Fingers are pointing all over the place in the wake of the session's implosion, after the Democratic governor and Republican Legislature failed to raise any money to replace the $1 billion or so in sales tax revenue that's scheduled to expire June 30. About $300 million extra is expected to come in as a side-effect of the federal tax cut that Kennedy and other Washington Republicans supported, but that still leaves at least a $700 million gap.

Or maybe not, to hear Kennedy tell it.



His contribution to the discussion amounted to this: Voters "are getting tired of these so-called fiscal crises and fiscal cliffs. … I think the people of Louisiana seem to think we have a fiscal cliff every Thursday. And frankly, they don't believe it anymore."

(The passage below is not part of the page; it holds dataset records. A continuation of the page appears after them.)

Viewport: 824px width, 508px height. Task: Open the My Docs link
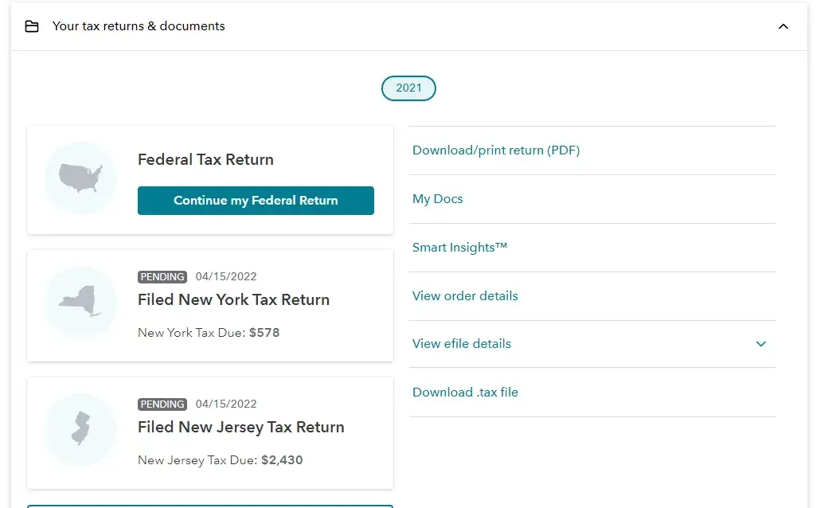[438, 199]
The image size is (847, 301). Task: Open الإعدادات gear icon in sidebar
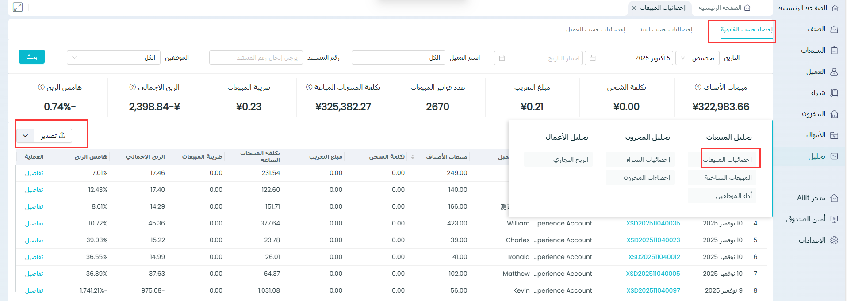tap(834, 240)
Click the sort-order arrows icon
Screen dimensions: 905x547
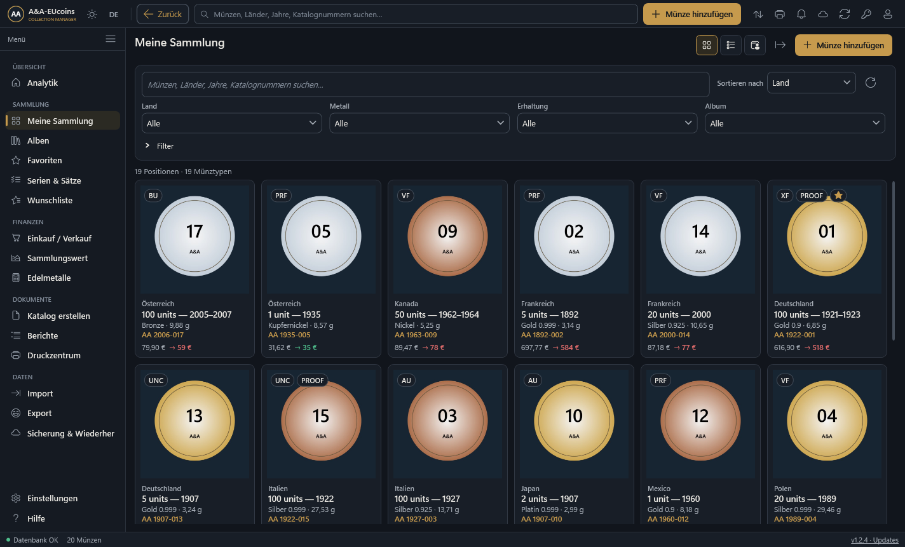758,14
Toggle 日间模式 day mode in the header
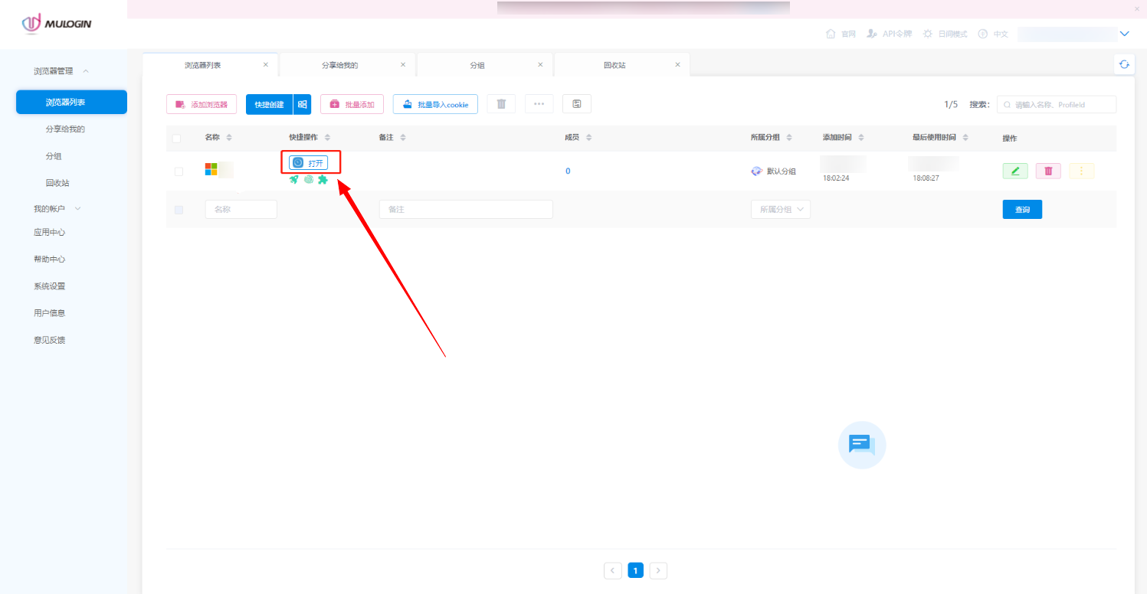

Far more likely, they understand the reality that it's a not a new crisis every week, it's the same old crisis they've been hearing about for two years because lawmakers haven't mustered the will to address it. Being tired of it — and face it, we all are — and not believing it exists are not the same thing.

Kennedy also questioned why Edwards can't find another $250 million savings in the $29 billion budget. But even if he did, that would leave $450 million in cuts to higher education and health care. What does he propose the state do about that? Short the TOPS college scholarships, or the public private hospital partnerships, or families who rely upon state help to care for severely disabled children at home? Somehow he and his allies never seem to say. 

Besides, the legislative compromise that failed would have raised about $300 million, so even if the session had been successful, some cuts would have been likely anyway.

Of course, it's typical of Kennedy to offer a specious quip or two rather than propose constructive solutions. And he gets to do it only because his job in Washington absolves him of the hard work of balancing state revenue against the cost of providing the level of government that people want.

Tell me again why he'd want to give that up?